Awards and nominations for Drop Dead Diva
| Year | Award | Category | Nominee(s) | Result |
| 2009 | Satellite Awards | Best Actress in a Series, Comedy or Musical | Brooke Elliott | Nominated |
| 2010 | Image Award | Outstanding Directing in a Comedy Series | Michael Schultz – For episode "Second Chances" | Nominated |
| NAMIC Vision Awards | Best Performance Comedy | Margaret Cho | Nominated |
| 2011 | GLAAD Media Award | Outstanding Individual Episode (in a series without a regular LGBT character) | For episode "Queen of Mean" | Nominated |
| Prism Awards | Performance in a Comedy Series | Brooke Elliott | Nominated |
| Faith Prince | Nominated |
| 2012 | GLAAD Media Award | Outstanding Individual Episode (in a series without a regular LGBT character) | For episode "Prom" (They were awarded this as a part of tie with the episode "Beards" from Hot in Cleveland) | Won |
| Image Award | Outstanding Directing in a Comedy Series | Kevin Hooks – For episode "Mother's Day" | Nominated |
| 2014 | GLAAD Media Award | Outstanding Individual Episode (in a series without a regular LGBT character) | For episode "Secret Lives" | Nominated |
| 2015 | GLAAD Media Award | Outstanding Individual Episode (in a series without a regular LGBT character) | For episode "Identity Crisis" | Won |

==Home media==
All six seasons were released on DVD by Sony Pictures Home Entertainment while the complete series' DVD set was released through Mill Creek Entertainment on June 4, 2019.
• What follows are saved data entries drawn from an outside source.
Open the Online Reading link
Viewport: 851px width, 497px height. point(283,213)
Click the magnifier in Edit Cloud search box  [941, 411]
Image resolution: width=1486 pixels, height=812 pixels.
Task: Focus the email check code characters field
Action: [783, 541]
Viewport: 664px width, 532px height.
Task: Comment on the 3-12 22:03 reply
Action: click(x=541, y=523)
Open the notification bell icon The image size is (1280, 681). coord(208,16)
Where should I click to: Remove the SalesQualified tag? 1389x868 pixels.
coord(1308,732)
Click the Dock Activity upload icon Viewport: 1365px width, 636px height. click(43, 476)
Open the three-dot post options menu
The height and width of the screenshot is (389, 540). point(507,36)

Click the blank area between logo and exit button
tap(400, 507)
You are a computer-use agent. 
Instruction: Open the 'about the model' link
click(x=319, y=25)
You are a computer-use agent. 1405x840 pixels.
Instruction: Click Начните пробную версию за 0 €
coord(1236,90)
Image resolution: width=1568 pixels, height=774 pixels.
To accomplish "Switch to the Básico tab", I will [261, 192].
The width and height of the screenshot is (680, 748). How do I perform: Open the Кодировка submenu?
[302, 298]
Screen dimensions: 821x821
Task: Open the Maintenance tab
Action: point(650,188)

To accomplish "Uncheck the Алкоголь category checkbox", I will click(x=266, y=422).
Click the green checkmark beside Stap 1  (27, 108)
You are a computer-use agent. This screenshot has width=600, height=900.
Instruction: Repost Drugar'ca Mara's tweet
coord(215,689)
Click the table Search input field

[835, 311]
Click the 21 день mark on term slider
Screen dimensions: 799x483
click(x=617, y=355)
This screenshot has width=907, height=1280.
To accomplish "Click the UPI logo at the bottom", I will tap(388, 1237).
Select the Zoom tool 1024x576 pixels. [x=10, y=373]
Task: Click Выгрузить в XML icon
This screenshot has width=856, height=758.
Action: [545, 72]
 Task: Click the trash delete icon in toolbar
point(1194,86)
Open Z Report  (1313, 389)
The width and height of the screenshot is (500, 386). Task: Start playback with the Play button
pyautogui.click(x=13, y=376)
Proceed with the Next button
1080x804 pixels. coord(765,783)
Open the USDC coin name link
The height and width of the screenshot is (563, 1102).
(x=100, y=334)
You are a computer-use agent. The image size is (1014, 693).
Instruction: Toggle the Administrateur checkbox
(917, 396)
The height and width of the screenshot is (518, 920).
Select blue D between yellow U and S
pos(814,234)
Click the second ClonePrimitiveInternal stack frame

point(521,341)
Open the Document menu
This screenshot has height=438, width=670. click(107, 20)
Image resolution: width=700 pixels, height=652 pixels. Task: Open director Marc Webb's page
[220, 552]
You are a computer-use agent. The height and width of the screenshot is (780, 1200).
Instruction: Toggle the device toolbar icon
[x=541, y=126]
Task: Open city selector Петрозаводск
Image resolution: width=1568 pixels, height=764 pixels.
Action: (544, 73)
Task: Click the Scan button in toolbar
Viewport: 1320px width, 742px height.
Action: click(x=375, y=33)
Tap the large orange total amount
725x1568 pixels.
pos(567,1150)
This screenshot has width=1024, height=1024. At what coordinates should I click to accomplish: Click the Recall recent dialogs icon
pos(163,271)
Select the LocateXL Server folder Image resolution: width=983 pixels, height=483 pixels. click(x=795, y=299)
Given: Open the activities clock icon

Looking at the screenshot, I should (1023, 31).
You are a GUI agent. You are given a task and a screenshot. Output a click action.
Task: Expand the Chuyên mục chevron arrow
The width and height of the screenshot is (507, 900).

| DVD name | Region 1 Release Date | Region 2 Release Date | Region 4 Release Date | Ep # | Discs | Additional information |
|---|---|---|---|---|---|---|
| Season 1 | June 1, 2010 | June 28, 2010 | June 2, 2010 | 13 | 3 | Dreamisodes, Deleted Scenes, Rosie's Rap, Dropping in with Drop Dead Diva, and Cho in Tell. |
| Season 2 | May 3, 2011 | TBA | TBA | 13 | 3 | Drop Dead Dishing: The Cast and Crew on Season 2, A Look Ahead to Season 2, Is This Her Future?, It Wasn't a Meeting, Tell the Judge You Saw a Ghost, There's a Little Diva in all of Us!, Just Hear Us Out, Begin Again Music Video, and Thunder From Down Under. |
| Season 3 | May 29, 2012 | TBA | TBA | 13 | 3 | TBA |
| Season 4 | June 18, 2013 | TBA | TBA | 13 | 3 | Outtakes and Deleted Scenes |
| Season 5 | June 3, 2014 | TBA | TBA | 13 | 3 | TBA |
| Season 6 | April 7, 2015 | TBA | TBA | 13 | 3 | TBA |

==Soundtrack==

A soundtrack for Drop Dead Diva was released on June 1, 2010, by Madison Gate Records. It is titled Drop Dead Diva (Music from the Original Television Series). The track list includes music by Brooke Elliott, Margaret Cho, Ben Feldman, Scott Starrett, Confetti, Becca Jones, Platinum Pied Pipers, Lil' Wendy, Madi Diaz, Dri, Katie Herzig, Malbec and Joshua Morrison.

==Remakes==
In 2017, South Korean TV network MBC announced that it will broadcast a local remake of the series, titled Goddess of the Court. Jointly produced by Sony Pictures Television and local production company Redwoods (the company behind the hit 2015–2016 TV series Six Flying Dragons), it is planned for broadcast on the network's Wednesday–Thursday primetime slot in early 2018. SPT also plans to broadcast the series on its owned-and-operated channels across 160 countries, including Sony One.

=== Drop Dead Dave ===
In September 2021, it was reported that a reboot of the series titled Drop Dead Dave was in development at CBS. It was to be produced by Osprey Production and Sony Pictures Television, with Berman returning as writer and executive producer and Jamie Babbit as director. The new series would have incorporated a gender-swap premise, with the main character, Dave, having his soul transferred into a lawyer named Rita following a freak accident. CBS however opted to not pick up the series.

=== Ligeramente diva ===

In May 2022, Sony Pictures Television Latin America announced that production had begun on a Spanish-language remake of the series, titled Ligeramente diva, with Estefanía Villarreal in the lead role. The series was released on Mercado Play on 18 June 2024.